Among prognostic factors in ovarian cancers there are many members of Human Kallikrein Family (hK), a serine-protease protein. This family gene is organized in a big cluster, located in 19q13.4 chromosome; different immunohistochemistry studies have shown that hK8 could be considered a marker of positive prognosis in patients with ovarian cancer [27,28].
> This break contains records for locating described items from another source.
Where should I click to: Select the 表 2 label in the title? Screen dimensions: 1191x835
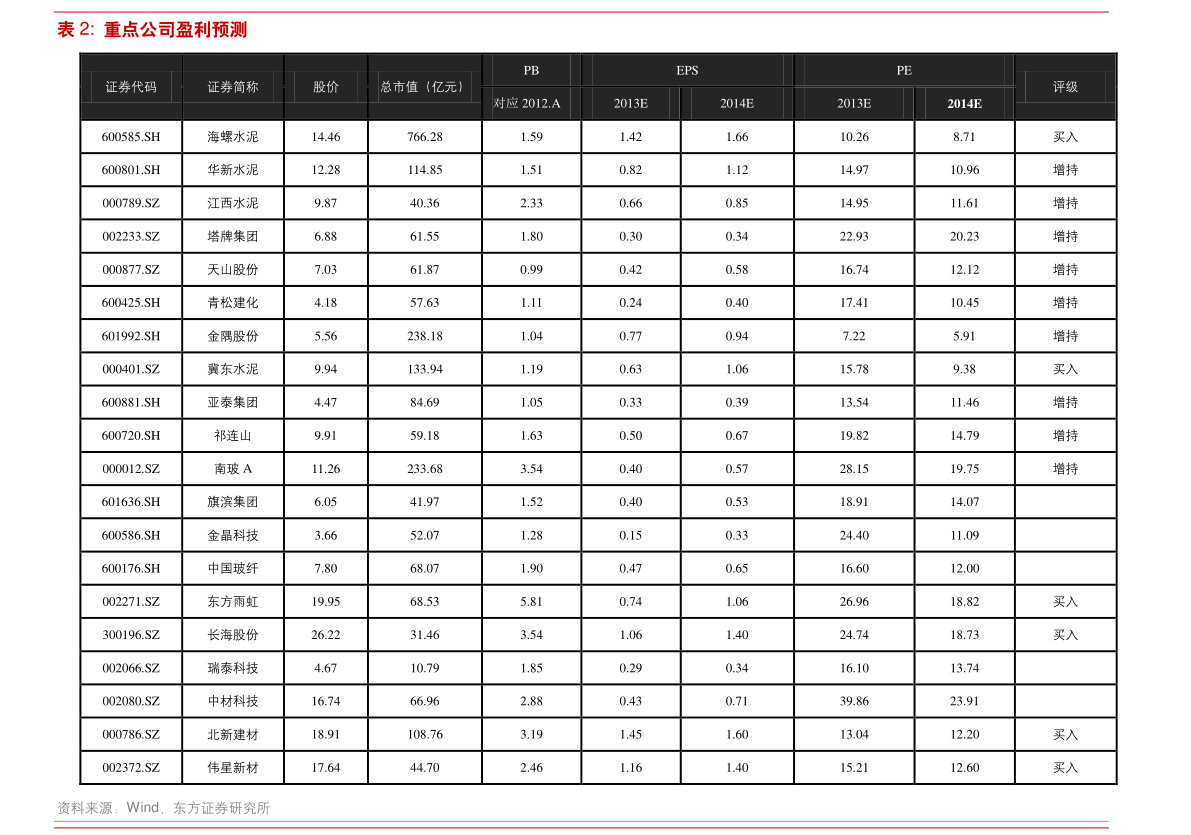[x=74, y=30]
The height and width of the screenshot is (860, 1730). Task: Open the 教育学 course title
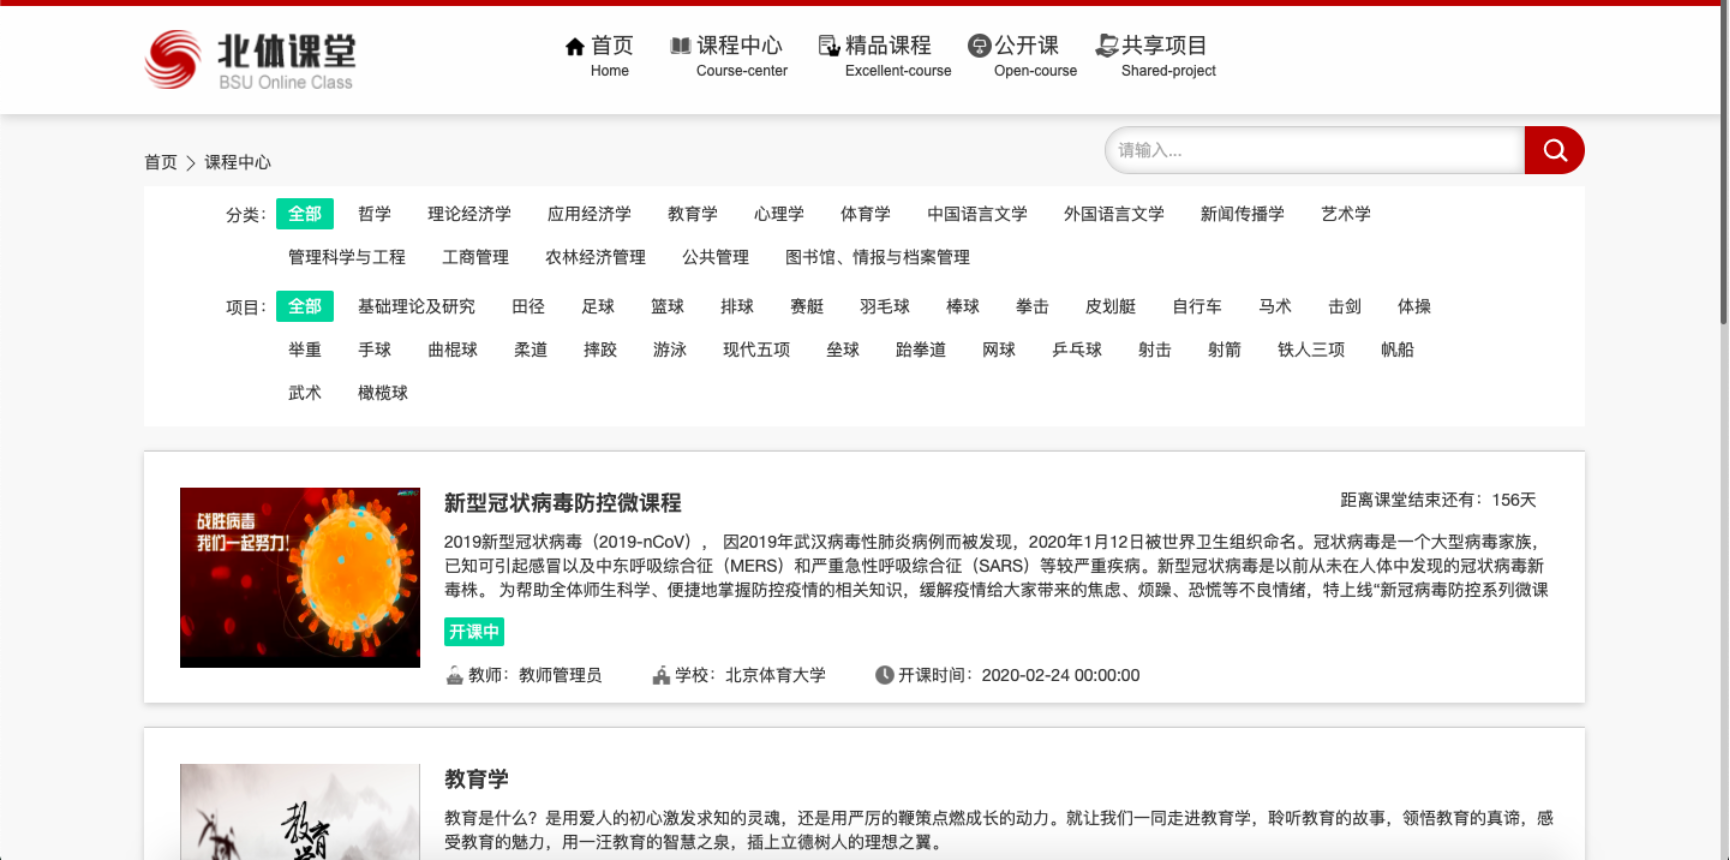476,779
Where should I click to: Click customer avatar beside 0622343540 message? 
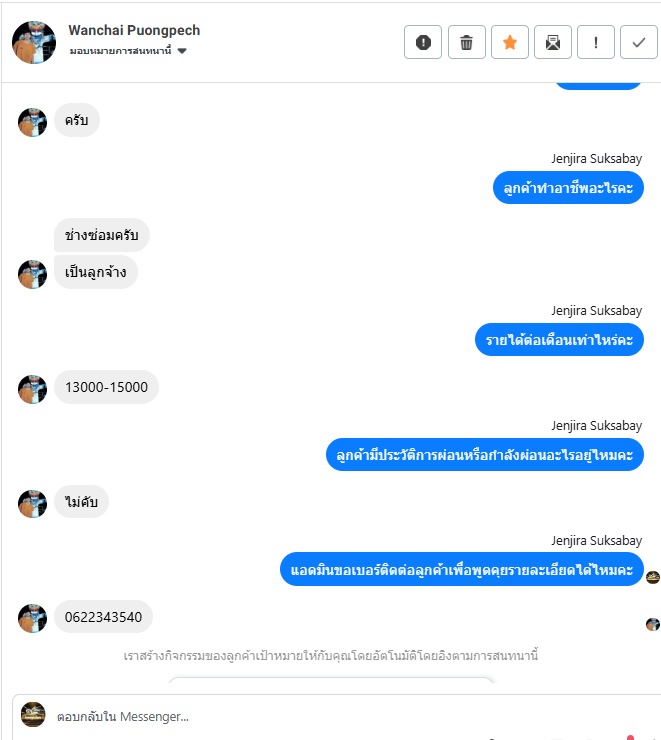33,618
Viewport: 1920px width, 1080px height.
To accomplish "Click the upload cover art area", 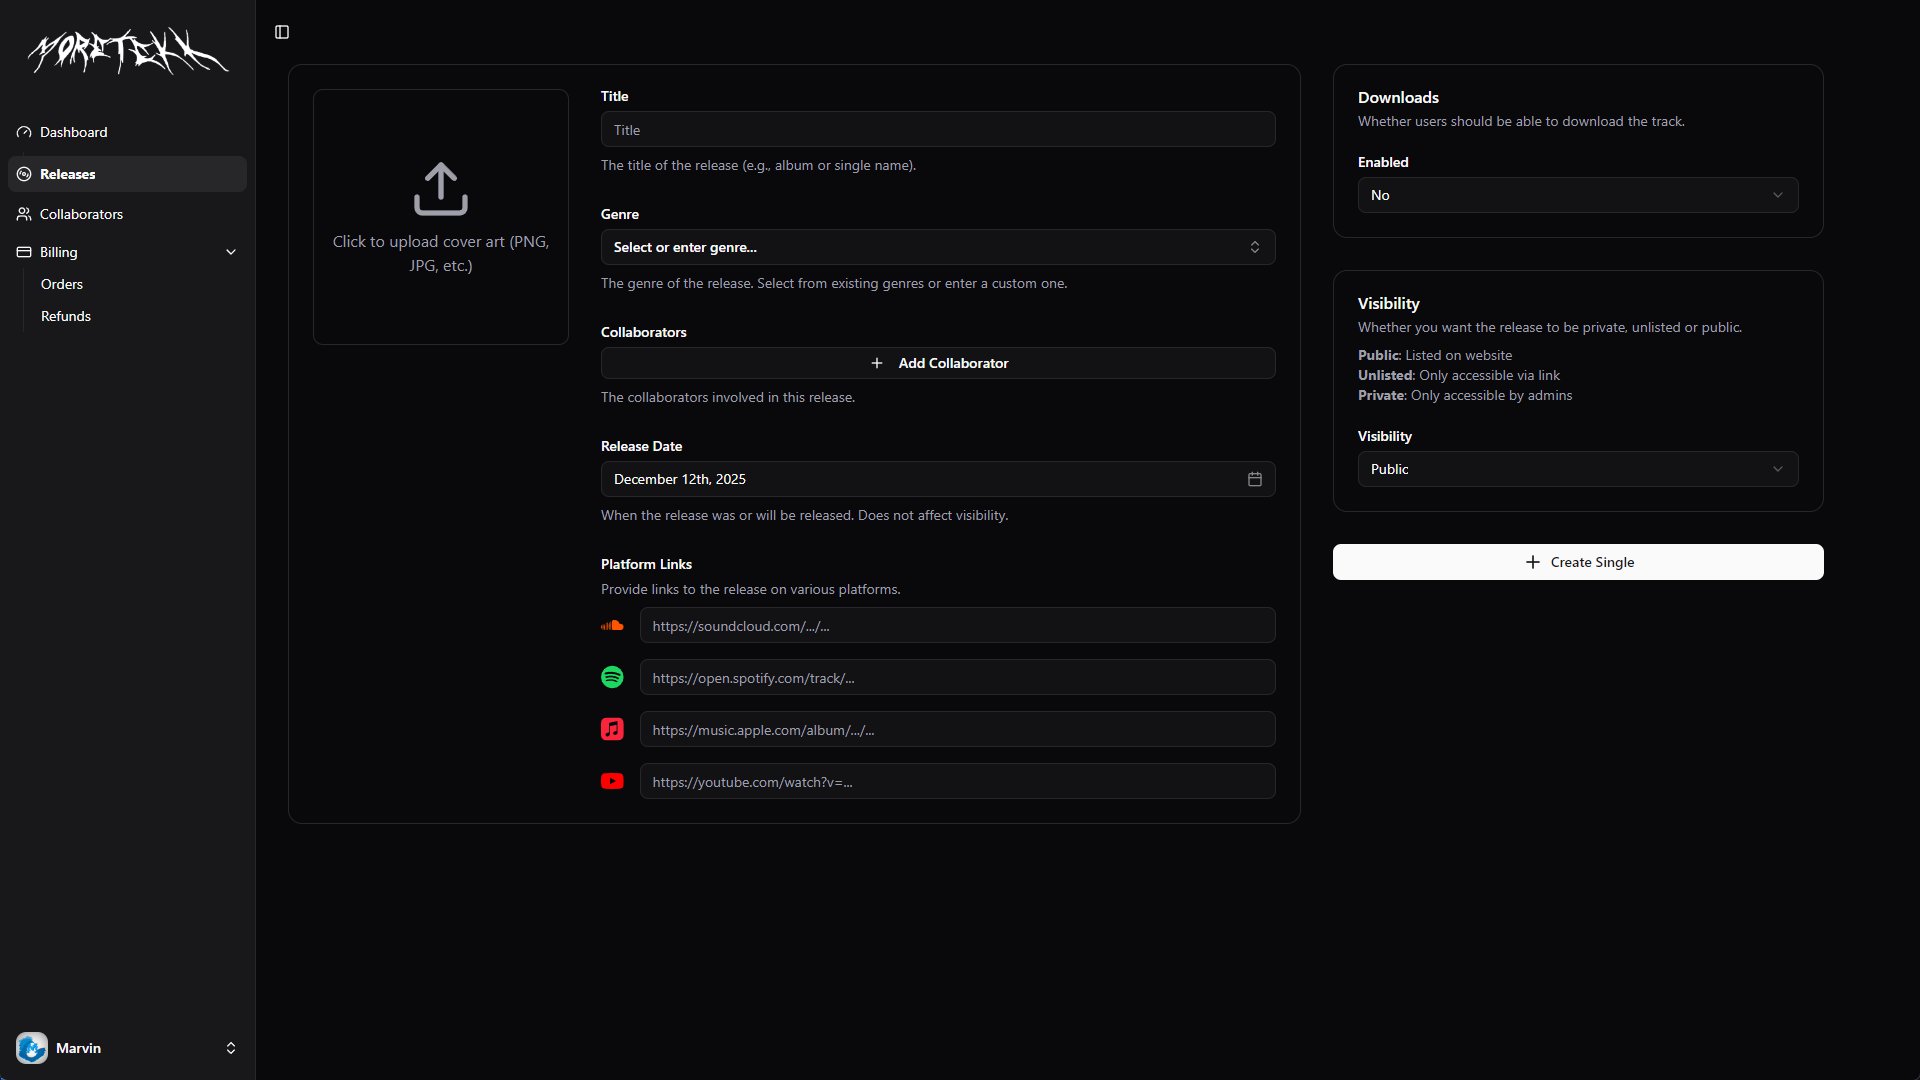I will coord(440,216).
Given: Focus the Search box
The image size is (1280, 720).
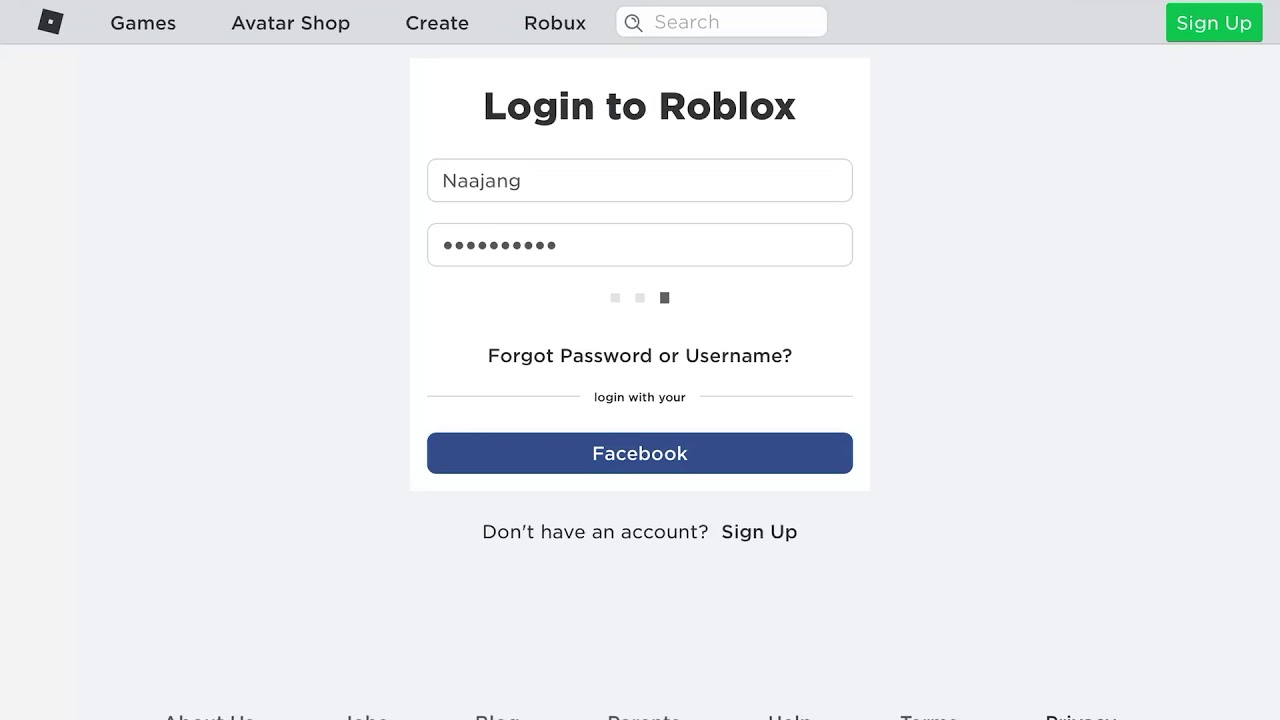Looking at the screenshot, I should pos(735,22).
In addition to hK8, extensive correlative clinical data have linked the over expression of 11 other kallikreins to ovarian cancer patient prognosis [29]. Although most reports link high kallikrein expression with poor patient prognosis (e.g., kallikreins 4, 5, 6, 7, 10, and 15), several studies also recognize some kallikreins as favourable prognostic indicators (e.g., kallikreins 9, 11, 13, and 14) [30].

These clinical findings seem to be contradictory but have been explained by authors considering that hKs and proteases in general, have a dual role during tumor progression.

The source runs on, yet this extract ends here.